Farmers managed grazing to discourage the growth of many undesired forage species. Creating a competitive environment that encourages the desired species was a tactic used by several graziers to discourage weed growth. Having an understanding of the growth and regrowth traits of desired and undesired forage species was reported to be necessary to accomplish this goal.

Soil Testing
Eleven graziers reported they recently tested or will be testing pasture soil fertility. Nitrogen and pH management appear to be the most common reasons for testing. Seventeen respondents said they have not tested and do not test pastures for soil fertility while one farmer had discontinued the practice. Some did not believe that results from conventional ways of measuring soil fertility were helpful in determining the overall soil health of their system. Some of the graziers did not want to apply inputs on their land and consequently felt the money would be ill-spent.
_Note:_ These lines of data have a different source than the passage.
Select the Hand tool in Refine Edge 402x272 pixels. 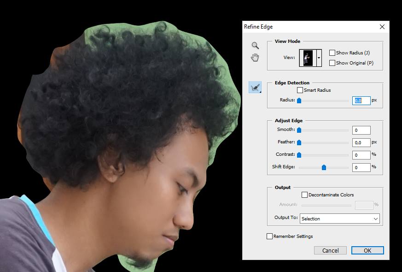254,58
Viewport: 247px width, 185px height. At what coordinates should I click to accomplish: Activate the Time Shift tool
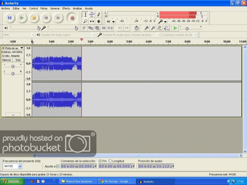(92, 21)
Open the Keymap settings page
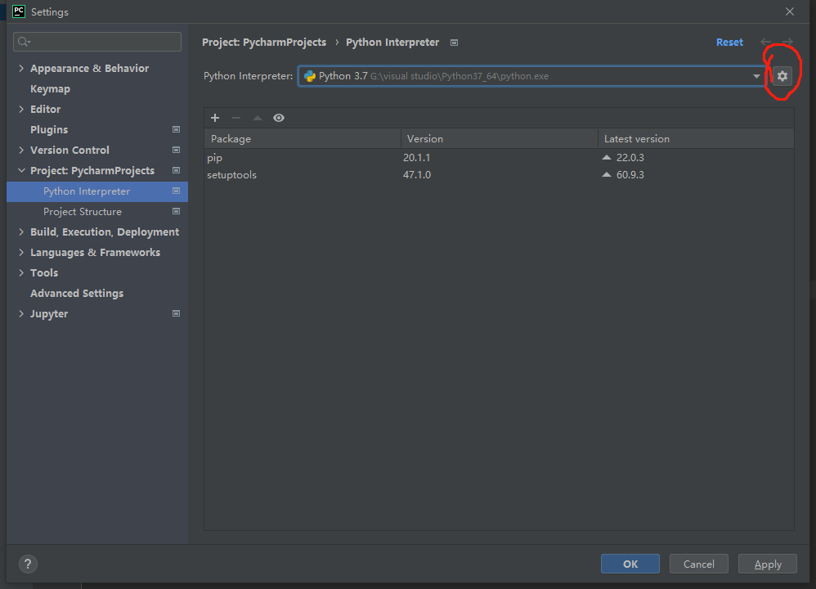Screen dimensions: 816x589 pyautogui.click(x=50, y=89)
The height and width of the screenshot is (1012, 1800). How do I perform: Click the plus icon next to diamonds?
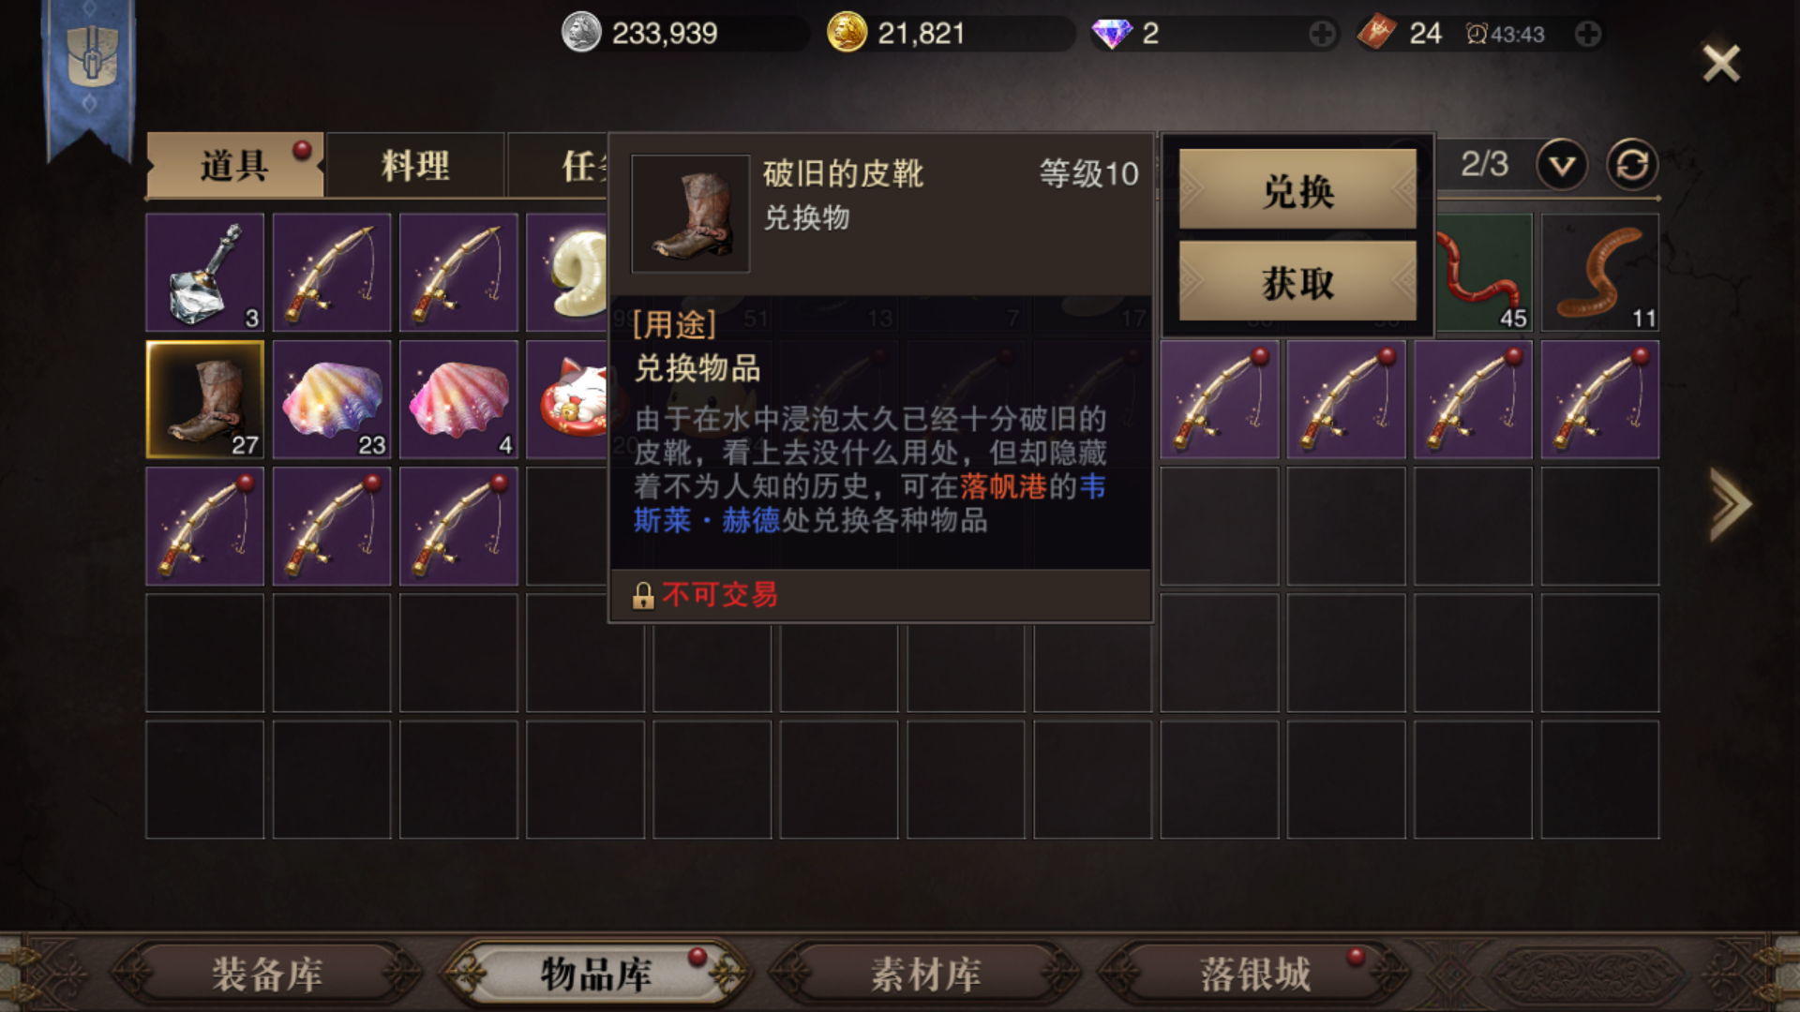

Mechanical Harvesting of Pasture

Many farmers harvested (baled and chopped) pastures to supply feed during other times of the year. This also helped control weeds and to keep ahead of lush pasture growth. Mechanical harvesting was most common during the spring and on farms with low stocking rates. It appears pastures designed for strip grazing were better suited for mechanical harvesting than rectangular paddocks because there was less fence to move or avoid while harvesting.

Other Types of Management
Many respondents were critical of using alfalfa in the pasture mix. However, one farmer strip grazed pure stands of alfalfa with no bloat problems reported. This grazier indicated that grass production was very poor on his farm's soil type and had originally planted the alfalfa as a soil-building crop. He now reseeds the alfalfa every two years in rotation with potatoes and sweet corn. As noted earlier, one farm used only a perimeter fence and did not use any paddocks to direct grazing. This farm had the entire dairy herd in 160 acres of pasture. Cattle movement was directed by harvesting 10 - 15 acres of pasture hay weekly. The grazier claimed that the cattle automatically followed the regrowth of the harvested areas. According to this grazier, "the cattle follow (graze) the harvested areas by roughly two weeks." Harvested hay was stored and typically used during the winter.

Eleven farmers considered native plants and wild animals when planning their pasture management strategies. One grazier said, "I'm trying to increase bio-diversity on my farm...it will make the farm a stronger system, and in turn make me more money."

Some actions included:
  1. planting warm season grasses;
  2. providing wildlife food plots;
  3. avoidance of bird nesting areas during certain times of the year;
  4. construction of bird houses;
  5. leaving strips of forage for wildlife cover while clipping or harvesting; and
  6. attempting to keep coyotes out of pastures.